To Attend or Not to Attend College: The Benefits of Higher Education

To attend or not to attend college-it's a question that plagues many graduating high school students. Should they head to college? Are there actually any benefits to higher education, or are they just going to end up with nothing more than a pile of debt by the time they graduate?
While it's only natural to feel this way given the rising costs of a college education, it's still important that a decision of this magnitude be taken only after analyzing the benefits, both tangible and intangible, of pursuing a higher education. The following are some of the most important ways a higher education can benefit you.
More Job Opportunities
The recession-hit generation may find it hard to believe, but a college education can actually open up more employment opportunities. According to a survey conducted by the Department of Labor in 2009, the unemployment rate among those with only a high school diploma was almost 10 percent, while the rate of unemployment for those with a college degree was, in comparison, only 6.8 percent. (
Why? Simply because trained and qualified college graduates are usually sought after by employers across all industries and positions, particularly in the aftermath of the economic slowdown.
Higher Earnings
The Department of Labor also found that the 2009 average weekly income of those who only had a high school diploma was $626, while graduates of bachelor's degree programs earned $1,025 on average per week.

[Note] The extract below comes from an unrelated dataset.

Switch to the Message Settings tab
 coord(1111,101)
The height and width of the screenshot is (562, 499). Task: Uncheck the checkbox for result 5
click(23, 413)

The weekly median earnings of those who had graduate degrees was even higher, at $1,257 per week for the same period. (
Professional Training
Among the many benefits of higher education is that it can prepare students for the professional world. A college degree often indicates an increased level of competency in your field. But pursuing a college degree can also help students get the practical, experience they need to be successful once they graduate. A number of college degree programs, especially ones that train graduates for specific vocations, require the completion of a practicum or externship. Summer internship programs, which provide students a chance to work in the corporate world, are also often available. Plus, many colleges work to establish relationships with businesses in the area, in order to give students greater opportunities to find work in their field of study.
All-Around Development
But college is not just about better jobs and potentially fatter paychecks. College education also plays a role in the overall development of a person. The kind of global exposure and intellectual stimulation a college education can provide is hard to find anywhere else. It can transform raw high school graduates into sophisticated, experienced individuals with the skills to match.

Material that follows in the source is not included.